The Tudor-domain protein TDRD7, mutated in congenital cataract, controls the heat shock protein HSPB1 (HSP27) and lens fiber cell morphology

Mutations of the RNA-granule component TDRD7 (OMIM: 611258) cause pediatric cataract. We applied an integrated approach to uncover the molecular pathology of cataract in Tdrd7−/− mice. Early postnatal Tdrd7−/− animals precipitously develop cataract suggesting a global-level breakdown/mis-regulation of key cellular processes. High-throughput RNA-sequencing integrated with iSyTE-bioinformatics analysis identified the molecular chaperone and cytoskeletal-modulator, HSPB1, among high-priority down-regulated candidates in Tdrd7−/− lens. A protein two-dimensional fluorescence difference in-gel electrophoresis-coupled mass spectrometry screen also identified HSPB1 down-regulation, offering independent support for its importance to Tdrd7−/− cataractogenesis.

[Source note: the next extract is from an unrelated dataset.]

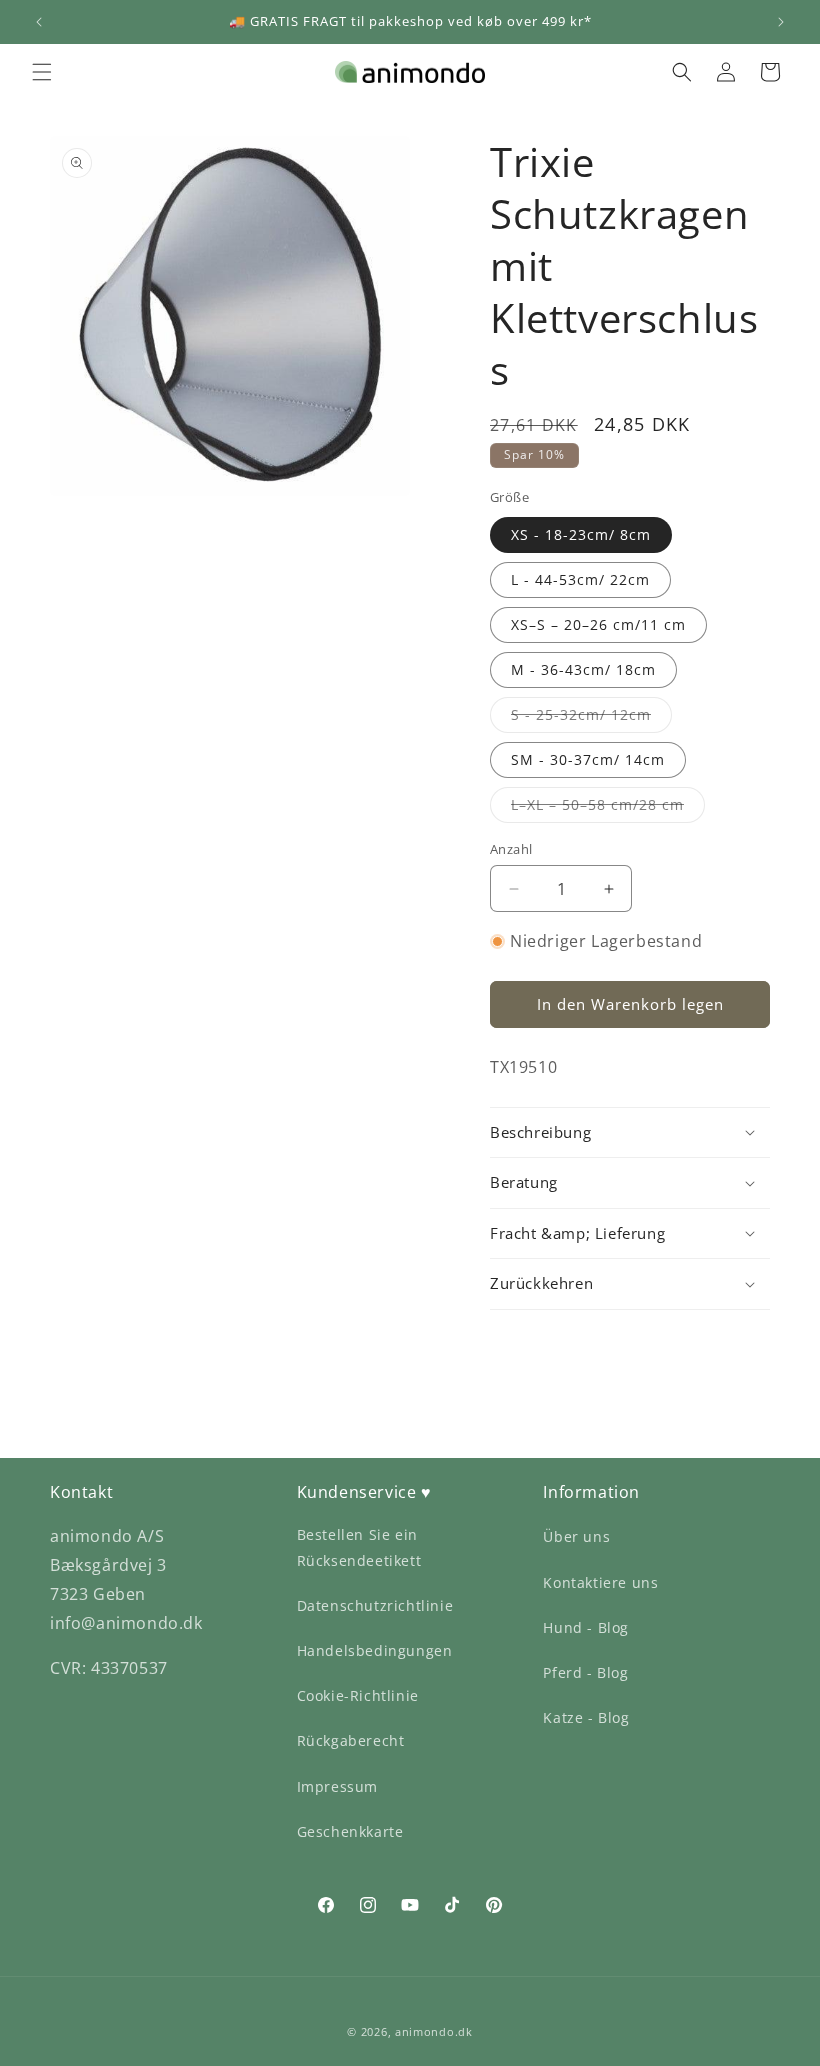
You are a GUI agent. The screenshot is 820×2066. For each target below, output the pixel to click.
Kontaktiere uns (600, 1582)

Lens fiber cells normally undergo nuclear degradation for transparency, posing a challenge: how is their cell morphology, also critical for transparency, controlled post-nuclear degradation? HSPB1 functions in cytoskeletal maintenance and its reduction in Tdrd7−/− lens precedes cataract, suggesting cytoskeletal defects may contribute to Tdrd7−/− cataract. In agreement, scanning electron microscopy revealed abnormal fiber cell morphology in Tdrd7−/− lenses. Further, abnormal phalloidin and WGA staining of Tdrd7−/− fiber cells, particularly those exhibiting nuclear degradation, reveal distinct regulatory mechanisms control F-actin cytoskeletal and/or membrane maintenance in post-organelle degradation maturation stage fiber cells. Indeed, RNA-immunoprecipitation identified Hspb1 mRNA in wild-type lens lysate TDRD7-pulldowns, and single-molecule RNA-imaging showed co-localization of TDRD7 protein with cytoplasmic Hspb1 mRNA in differentiating fiber cells, suggesting that TDRD7-ribonucleoprotein complexes may be involved in optimal build-up of key factors. Finally, Hspb1-knockdown in Xenopus causes eye/lens defects. Together, these data uncover TDRD7’s novel upstream role in elevation of stress-responsive chaperones for cytoskeletal maintenance in post-nuclear degradation lens fiber cells, perturbation of which causes early-onset cataracts.